Monday, December 29, 2014

Bayesian Analysis - Different priors

In the previous post, I showed using python to do simulation of coin tossing, and plot the evolution of the posterior pdf changing as the number of tosses increasing (example is grabbed from the book Data analysis).  I used uniform distribution as the prior last time to represent we don't have much idea of the fairness of the coin. In this post, I will use different priors that used in the book to generate the following figure.
The effect of different priors. The blue solid line is the uniform prior we used in the last post, and the red dashed line is beta distribution with alpha and beta taking a value of 0.5, and the green dotted line is also beta distribution with alpha and beta 100. The case for two alternative priors, reflecting slightly different assumptions in the conditioning information I. The 3 numbers on the bottom right are number of heads, number of tails, and total number of tosses. For comparison purpose, I scaled them vertically, so that the maximum value is 1.

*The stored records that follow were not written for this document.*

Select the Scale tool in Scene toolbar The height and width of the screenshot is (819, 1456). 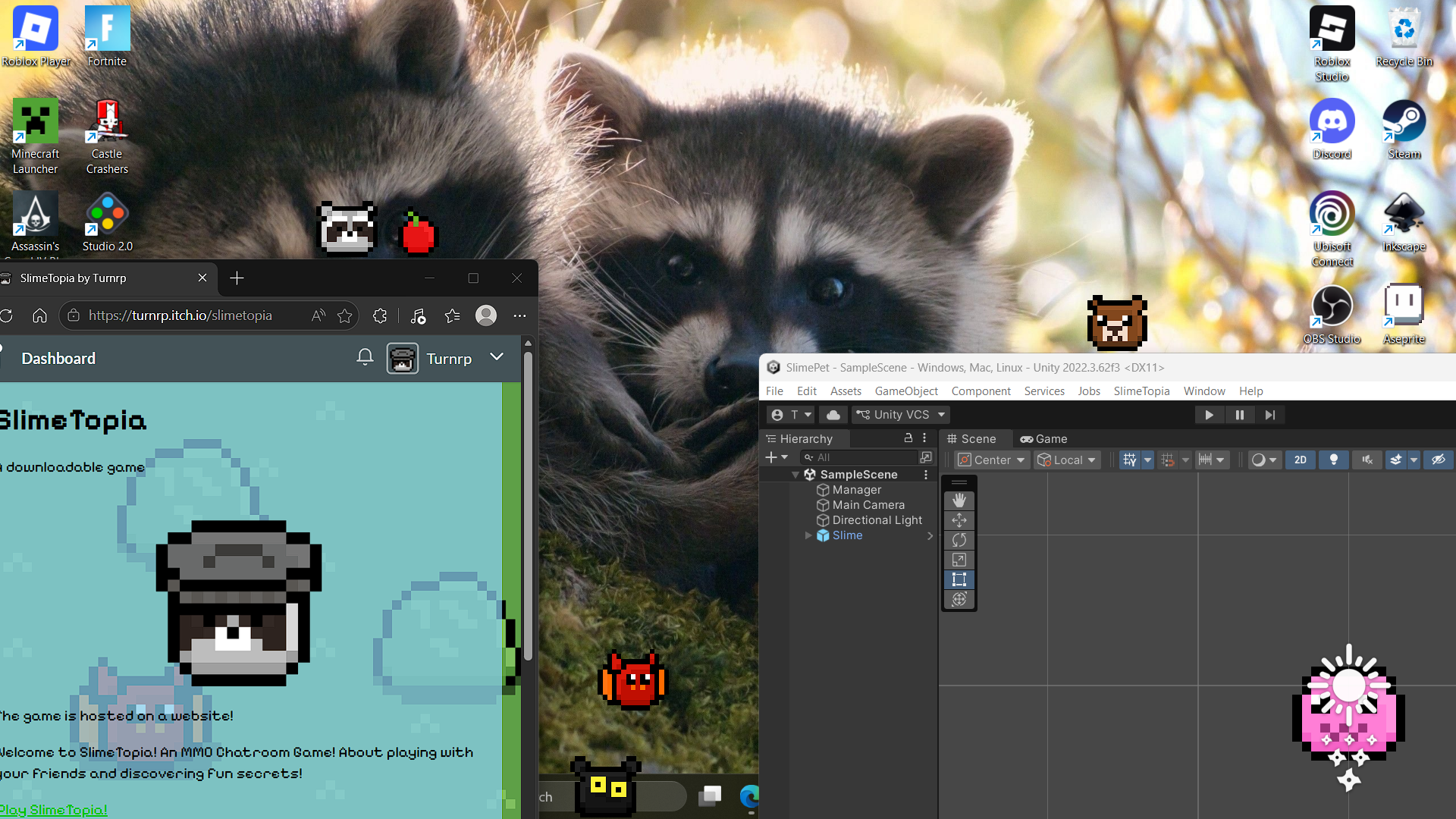[959, 560]
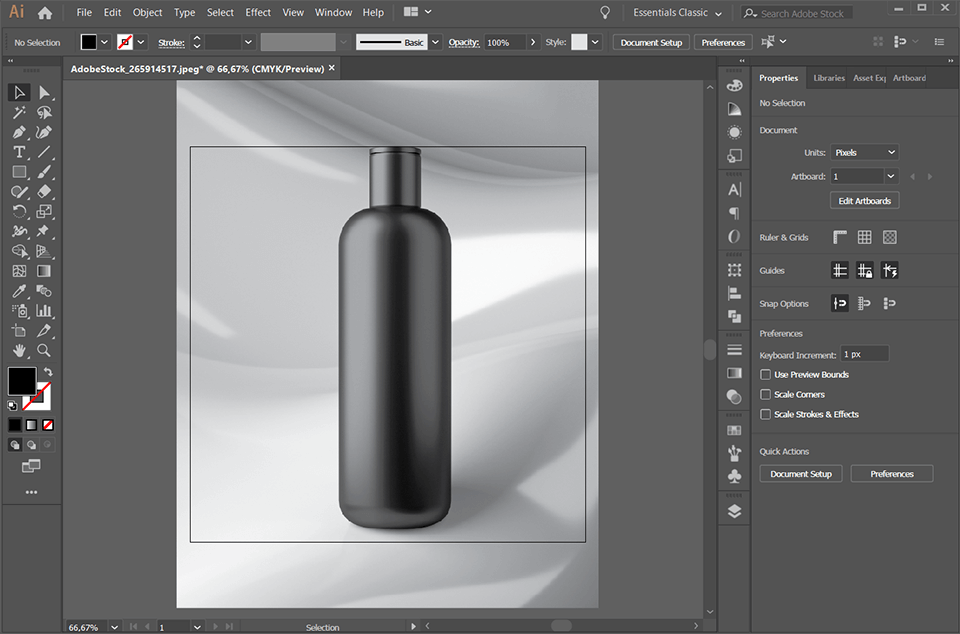Viewport: 960px width, 634px height.
Task: Select the Pen tool in the toolbar
Action: [20, 131]
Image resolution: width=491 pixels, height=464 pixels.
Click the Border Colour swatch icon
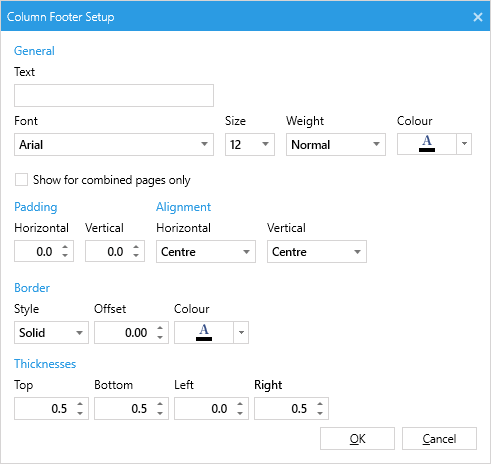(x=204, y=332)
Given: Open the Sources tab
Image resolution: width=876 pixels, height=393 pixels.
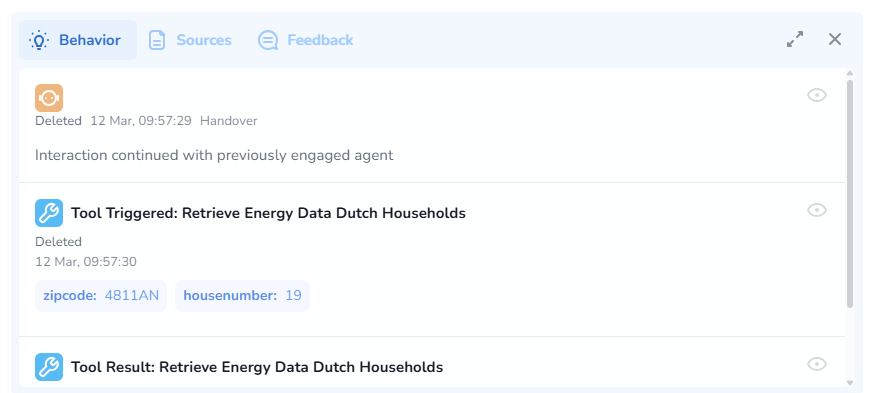Looking at the screenshot, I should 190,40.
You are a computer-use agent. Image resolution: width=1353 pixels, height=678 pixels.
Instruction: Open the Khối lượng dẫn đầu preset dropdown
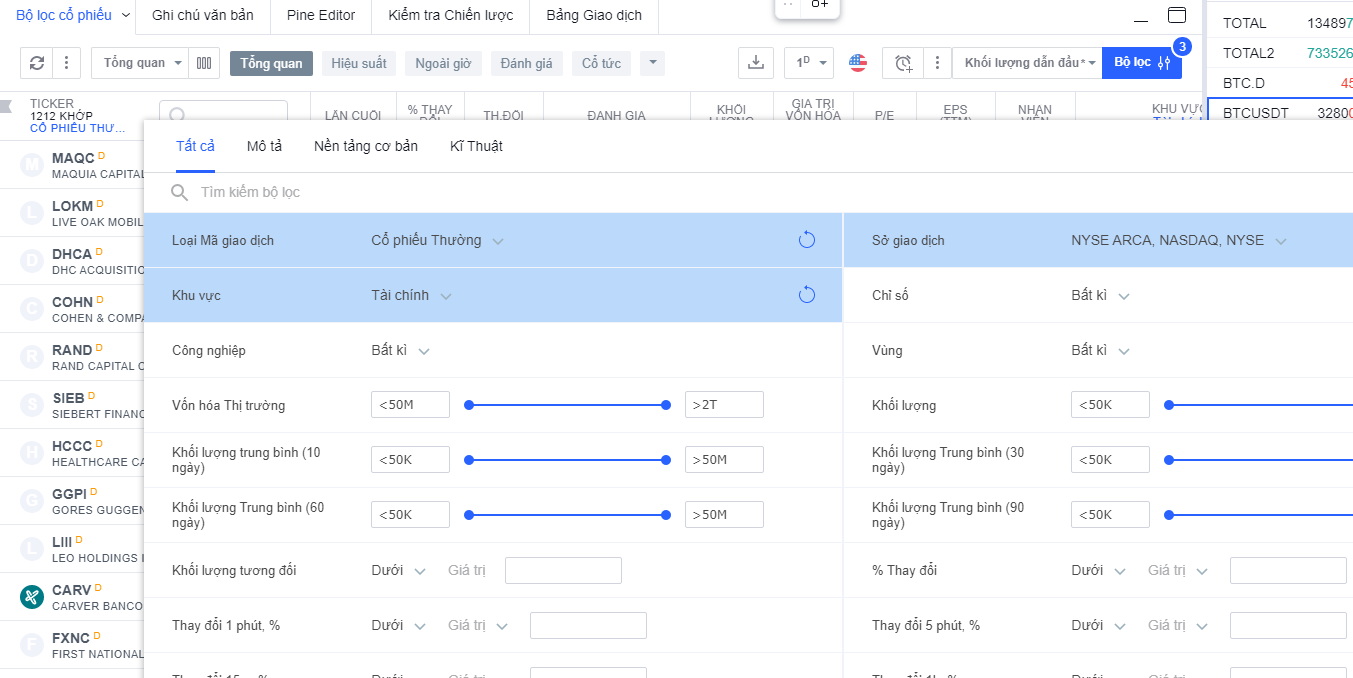pos(1026,62)
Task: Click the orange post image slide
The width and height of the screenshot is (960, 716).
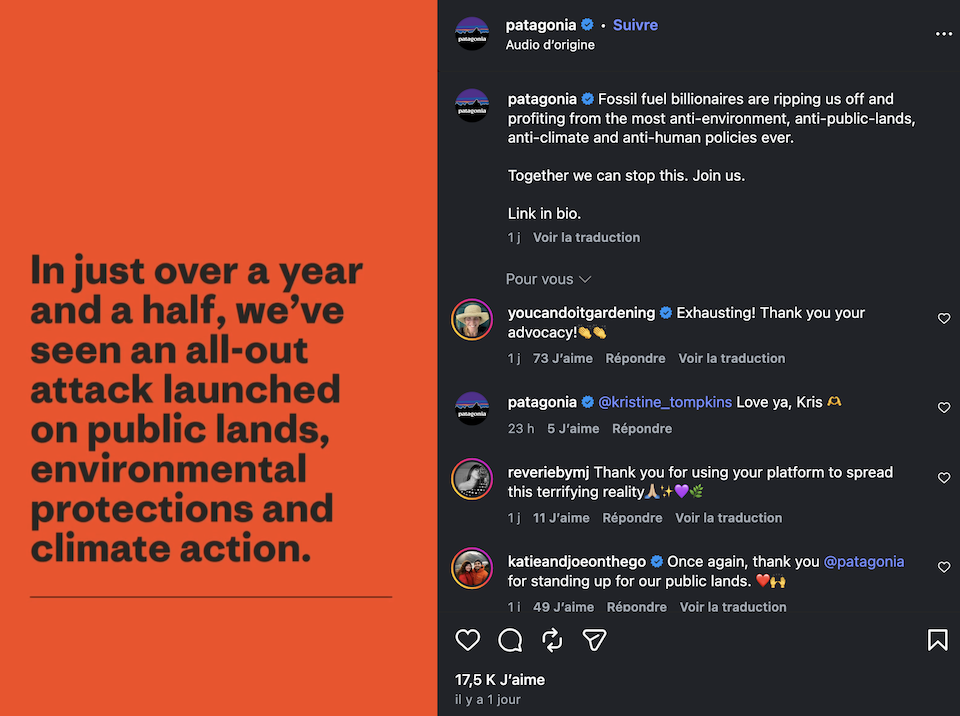Action: point(219,358)
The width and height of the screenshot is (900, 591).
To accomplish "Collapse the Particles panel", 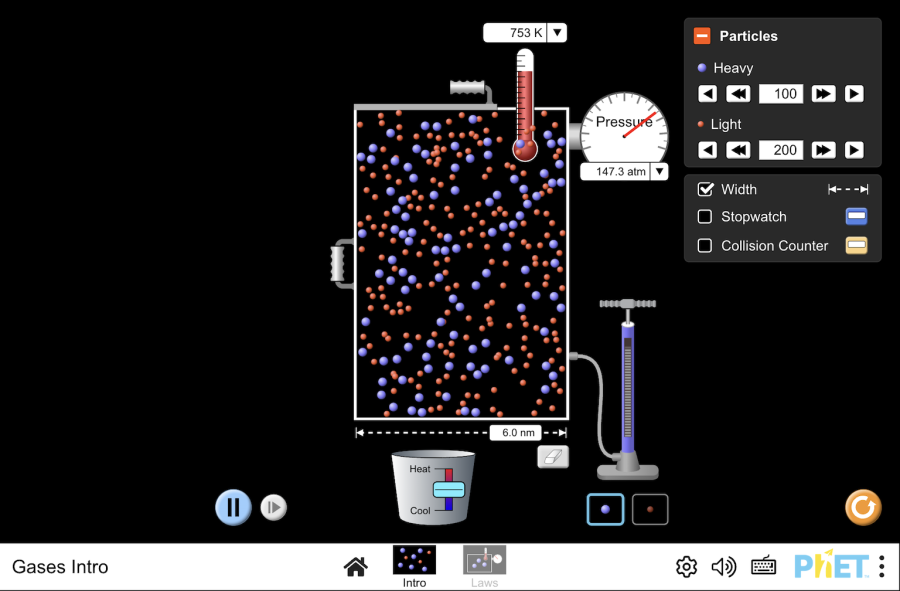I will click(x=702, y=36).
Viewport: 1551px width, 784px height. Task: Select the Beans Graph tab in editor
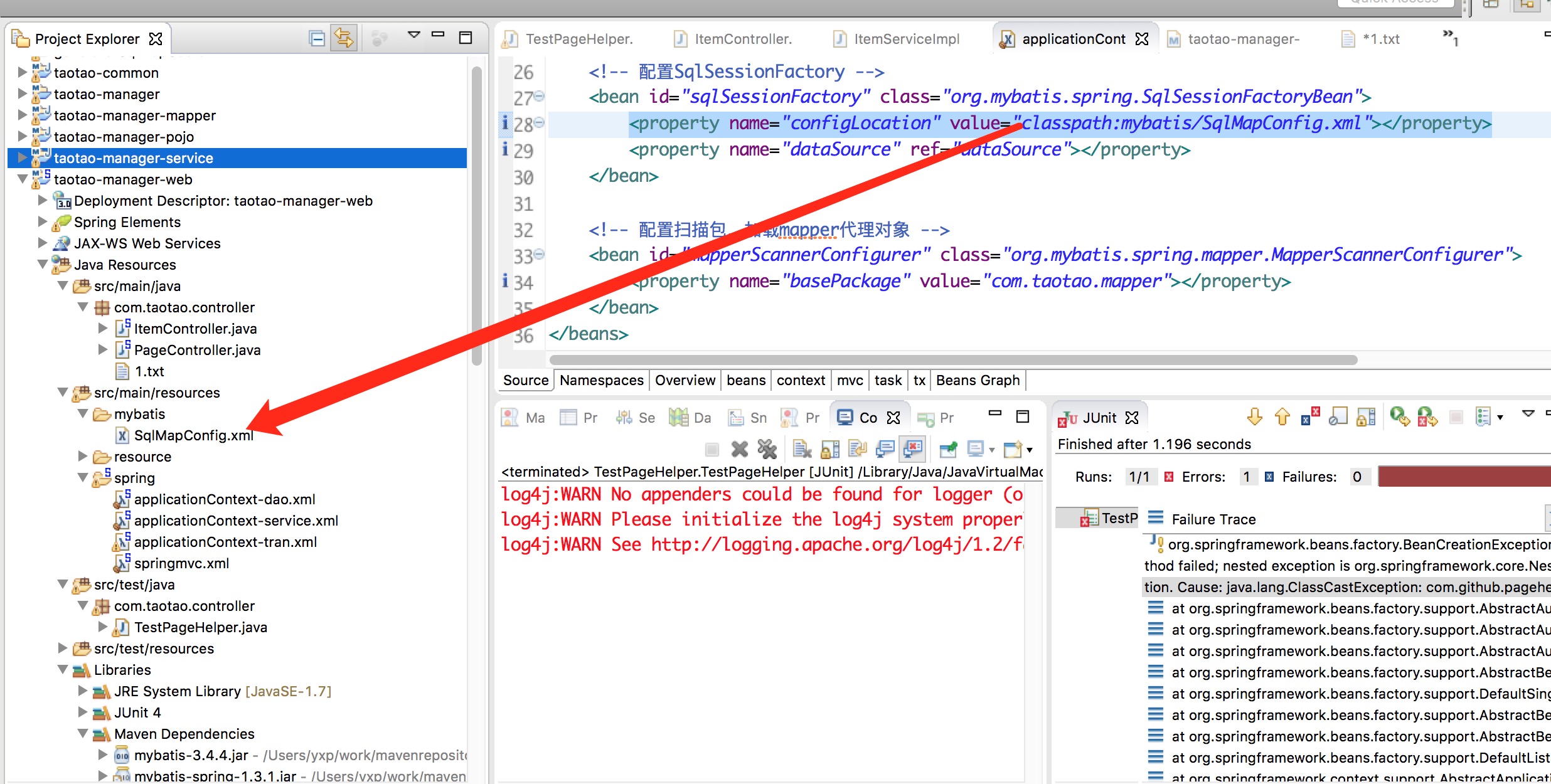(977, 380)
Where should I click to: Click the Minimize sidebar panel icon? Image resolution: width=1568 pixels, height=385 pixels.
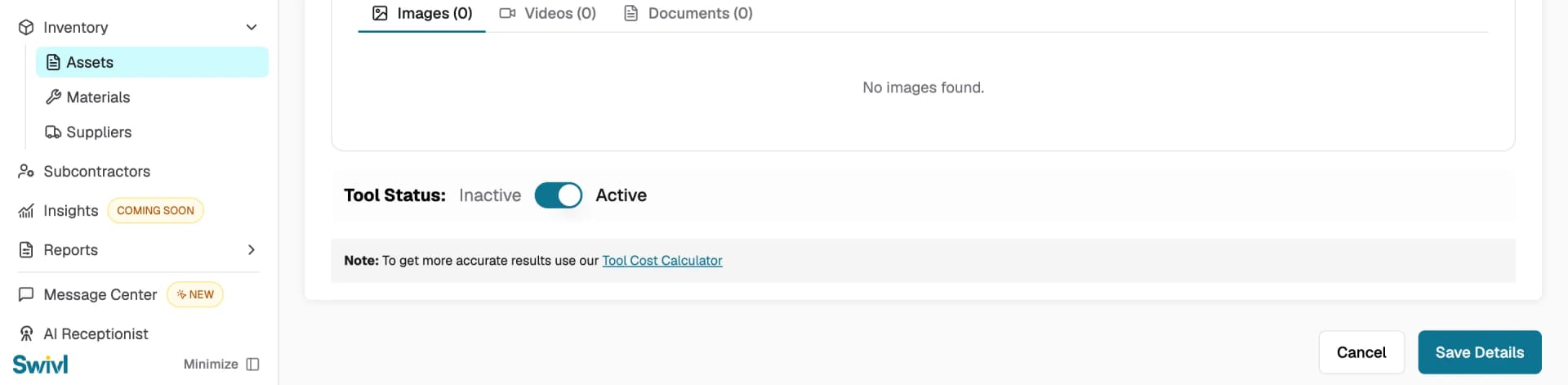[x=252, y=365]
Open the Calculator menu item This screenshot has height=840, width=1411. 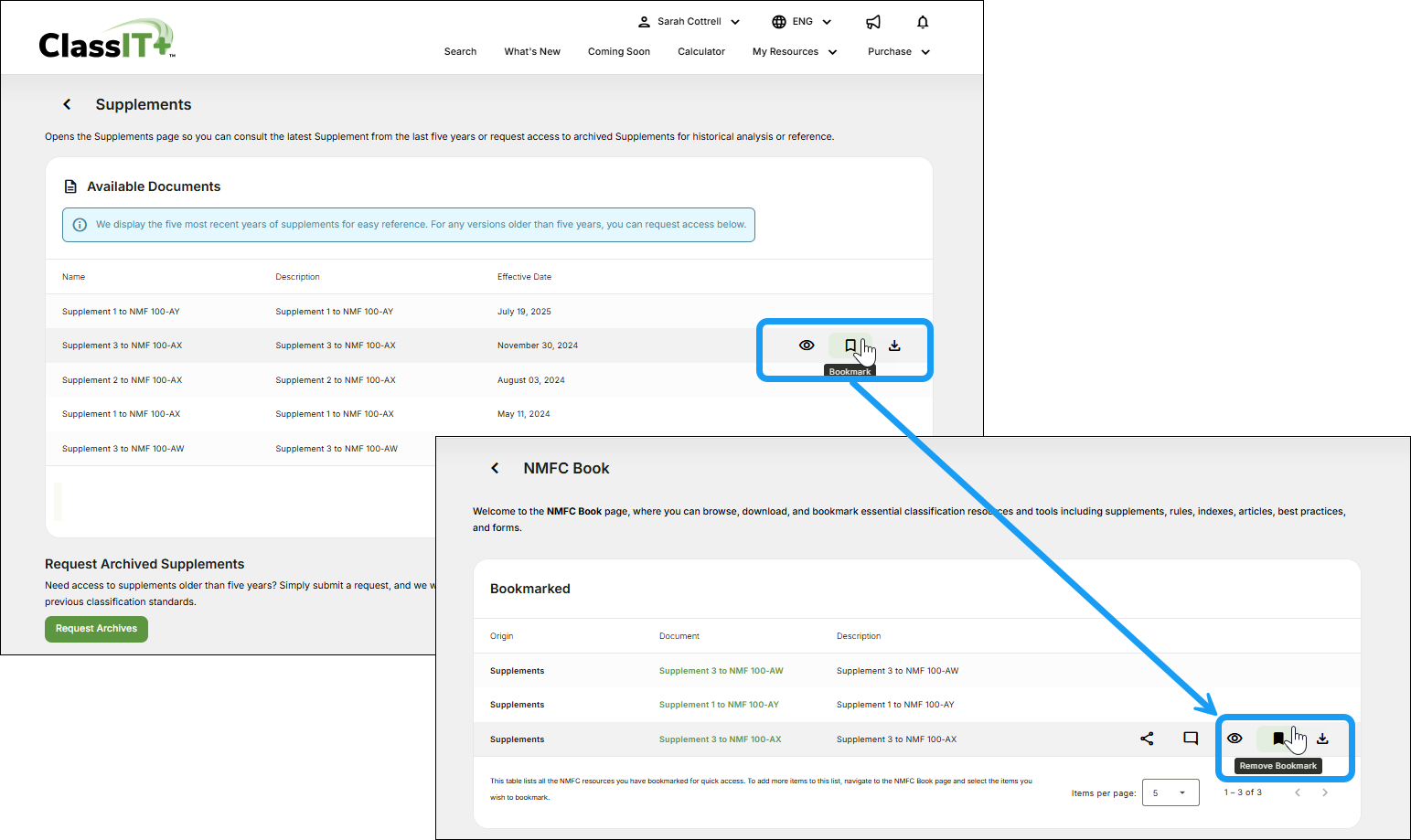(700, 52)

The figure above shows 3 different priors, with the red and green lines are beta distribution with different parameters. (The beta distribution is the conjugate prior to the binomial distribution, so it will make the compute easier, as the posterior will also be a beta distribution).

We can see the 3 posterior pdfs are quit different initially, and then gradually converge to the same answer. This makes sense, as when we have few data, our initial beliefs have a large effect on the posterior pdfs. With more and more data comes in, the posterior is then dominated by the likelihood function, and becomes irrelevant of the prior we chose. Also, we can see the blue and red curves are converging very fast, and it takes much more observed data for the green curve to shift to the same result. The reason lies the prior we chose. We can see from the first subplot, the green curve has a relative narrow peak around 0.5, this means that we have a strong belief that the coin is a fair coin, so it need much more observations to change our belief. That is why it takes much longer for the green curve to move to the true answer.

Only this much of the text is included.